YOUR OBJECTIVE
Your output should be the line that contains "Viewport: 1340px width, 622px" and all lines after it in the records, retyped exactly through the last one.

RECORDS TO PROCESS
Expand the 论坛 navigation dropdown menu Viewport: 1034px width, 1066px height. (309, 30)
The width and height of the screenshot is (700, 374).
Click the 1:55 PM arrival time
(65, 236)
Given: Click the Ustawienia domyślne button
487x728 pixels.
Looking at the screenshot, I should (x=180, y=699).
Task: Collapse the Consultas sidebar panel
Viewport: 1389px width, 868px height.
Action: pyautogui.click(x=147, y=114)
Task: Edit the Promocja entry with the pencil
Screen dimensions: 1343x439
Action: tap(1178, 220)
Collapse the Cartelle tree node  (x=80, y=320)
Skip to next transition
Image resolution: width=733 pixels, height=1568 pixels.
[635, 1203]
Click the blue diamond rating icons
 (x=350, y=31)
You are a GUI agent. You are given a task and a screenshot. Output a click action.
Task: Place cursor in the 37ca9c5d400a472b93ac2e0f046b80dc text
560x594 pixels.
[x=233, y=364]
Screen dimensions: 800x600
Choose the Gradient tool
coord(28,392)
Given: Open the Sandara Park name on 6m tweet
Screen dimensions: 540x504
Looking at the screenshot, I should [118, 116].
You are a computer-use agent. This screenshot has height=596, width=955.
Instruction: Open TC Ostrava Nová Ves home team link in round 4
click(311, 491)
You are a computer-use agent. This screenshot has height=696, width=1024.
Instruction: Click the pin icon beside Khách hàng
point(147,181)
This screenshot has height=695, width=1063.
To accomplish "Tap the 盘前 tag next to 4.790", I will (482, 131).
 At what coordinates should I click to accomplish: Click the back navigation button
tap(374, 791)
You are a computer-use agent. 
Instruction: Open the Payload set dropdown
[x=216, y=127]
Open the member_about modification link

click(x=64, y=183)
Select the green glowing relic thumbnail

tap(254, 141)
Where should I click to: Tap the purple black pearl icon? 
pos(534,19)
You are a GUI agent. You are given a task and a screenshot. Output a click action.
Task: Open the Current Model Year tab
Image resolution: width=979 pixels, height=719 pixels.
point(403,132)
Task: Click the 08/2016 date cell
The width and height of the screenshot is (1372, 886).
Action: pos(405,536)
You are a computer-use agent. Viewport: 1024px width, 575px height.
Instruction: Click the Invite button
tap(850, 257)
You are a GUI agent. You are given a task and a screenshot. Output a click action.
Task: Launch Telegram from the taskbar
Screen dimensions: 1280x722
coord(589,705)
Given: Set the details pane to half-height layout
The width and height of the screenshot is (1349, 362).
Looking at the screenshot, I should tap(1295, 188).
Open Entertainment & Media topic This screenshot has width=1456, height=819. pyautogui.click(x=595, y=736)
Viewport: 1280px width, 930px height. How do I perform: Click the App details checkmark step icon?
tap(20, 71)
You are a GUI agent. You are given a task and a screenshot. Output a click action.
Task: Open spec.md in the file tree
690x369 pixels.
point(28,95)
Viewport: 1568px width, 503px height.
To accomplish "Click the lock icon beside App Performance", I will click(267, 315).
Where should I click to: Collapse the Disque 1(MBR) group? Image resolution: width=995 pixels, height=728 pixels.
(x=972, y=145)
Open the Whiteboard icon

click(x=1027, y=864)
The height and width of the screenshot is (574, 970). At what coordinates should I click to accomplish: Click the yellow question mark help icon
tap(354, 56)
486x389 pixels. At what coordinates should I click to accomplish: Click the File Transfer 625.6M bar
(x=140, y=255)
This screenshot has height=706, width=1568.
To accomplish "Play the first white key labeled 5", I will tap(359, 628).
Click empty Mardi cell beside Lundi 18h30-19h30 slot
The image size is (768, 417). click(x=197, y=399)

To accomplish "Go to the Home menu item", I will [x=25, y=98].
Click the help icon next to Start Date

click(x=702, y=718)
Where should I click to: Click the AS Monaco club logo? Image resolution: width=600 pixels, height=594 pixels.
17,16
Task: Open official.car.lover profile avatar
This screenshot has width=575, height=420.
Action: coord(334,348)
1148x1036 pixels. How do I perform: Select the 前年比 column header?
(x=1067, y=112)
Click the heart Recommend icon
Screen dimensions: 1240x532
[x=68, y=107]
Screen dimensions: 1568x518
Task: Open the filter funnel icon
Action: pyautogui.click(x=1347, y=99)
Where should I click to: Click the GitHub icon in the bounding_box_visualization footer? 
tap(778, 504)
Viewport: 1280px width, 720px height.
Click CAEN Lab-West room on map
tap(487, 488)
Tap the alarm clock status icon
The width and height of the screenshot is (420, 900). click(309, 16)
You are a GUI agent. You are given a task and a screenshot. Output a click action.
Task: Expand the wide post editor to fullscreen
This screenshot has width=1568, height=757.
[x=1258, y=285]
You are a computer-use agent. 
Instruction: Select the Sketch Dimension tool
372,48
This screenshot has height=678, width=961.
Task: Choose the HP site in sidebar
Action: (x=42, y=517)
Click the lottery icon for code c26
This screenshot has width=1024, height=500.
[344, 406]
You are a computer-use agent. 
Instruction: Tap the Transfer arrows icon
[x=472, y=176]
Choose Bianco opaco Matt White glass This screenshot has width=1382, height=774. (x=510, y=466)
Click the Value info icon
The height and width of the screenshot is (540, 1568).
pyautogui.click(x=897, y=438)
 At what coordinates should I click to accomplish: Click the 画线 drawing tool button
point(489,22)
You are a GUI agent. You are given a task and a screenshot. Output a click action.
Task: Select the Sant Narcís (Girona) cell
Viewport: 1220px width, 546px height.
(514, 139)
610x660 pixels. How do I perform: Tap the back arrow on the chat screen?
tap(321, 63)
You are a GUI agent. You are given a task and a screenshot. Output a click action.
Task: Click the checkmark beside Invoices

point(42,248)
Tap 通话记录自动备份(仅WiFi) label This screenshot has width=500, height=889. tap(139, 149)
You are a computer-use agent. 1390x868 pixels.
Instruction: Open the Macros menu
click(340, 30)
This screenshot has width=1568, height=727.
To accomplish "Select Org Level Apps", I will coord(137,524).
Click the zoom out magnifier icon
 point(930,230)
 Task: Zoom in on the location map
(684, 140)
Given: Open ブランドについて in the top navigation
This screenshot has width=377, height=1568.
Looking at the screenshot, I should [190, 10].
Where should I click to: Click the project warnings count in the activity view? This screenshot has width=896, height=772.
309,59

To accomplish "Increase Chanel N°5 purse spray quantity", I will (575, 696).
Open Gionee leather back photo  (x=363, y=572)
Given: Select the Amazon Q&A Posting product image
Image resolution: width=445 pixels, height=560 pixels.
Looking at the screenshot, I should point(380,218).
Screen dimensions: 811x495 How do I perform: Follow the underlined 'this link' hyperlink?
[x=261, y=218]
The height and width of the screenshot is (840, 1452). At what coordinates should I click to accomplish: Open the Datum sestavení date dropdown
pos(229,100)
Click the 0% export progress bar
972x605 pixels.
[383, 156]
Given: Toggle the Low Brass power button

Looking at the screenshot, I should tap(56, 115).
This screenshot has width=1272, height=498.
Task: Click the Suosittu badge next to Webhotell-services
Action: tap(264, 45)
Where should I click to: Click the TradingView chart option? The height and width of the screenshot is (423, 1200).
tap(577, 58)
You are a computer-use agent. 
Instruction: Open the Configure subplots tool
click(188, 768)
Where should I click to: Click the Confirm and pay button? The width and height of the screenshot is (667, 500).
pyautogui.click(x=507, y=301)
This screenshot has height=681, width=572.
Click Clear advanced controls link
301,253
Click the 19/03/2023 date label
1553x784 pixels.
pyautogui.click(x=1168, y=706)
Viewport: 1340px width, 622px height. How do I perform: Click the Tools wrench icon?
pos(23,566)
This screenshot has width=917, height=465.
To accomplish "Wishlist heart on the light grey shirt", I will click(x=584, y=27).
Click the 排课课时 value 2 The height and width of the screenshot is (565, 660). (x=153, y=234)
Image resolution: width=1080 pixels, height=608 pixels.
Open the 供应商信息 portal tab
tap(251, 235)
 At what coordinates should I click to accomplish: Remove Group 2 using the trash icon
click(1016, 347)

EXERCISE ANSWER
Viewport: 1340px width, 622px height. How do I perform: Click the Tools wrench icon?
pos(23,566)
This screenshot has width=917, height=465.
To accomplish "Wishlist heart on the light grey shirt", I will click(x=584, y=27).
Click the 排课课时 value 2 The height and width of the screenshot is (565, 660). (x=153, y=234)
Image resolution: width=1080 pixels, height=608 pixels.
Open the 供应商信息 portal tab
tap(251, 235)
 At what coordinates should I click to accomplish: Remove Group 2 using the trash icon
click(1016, 347)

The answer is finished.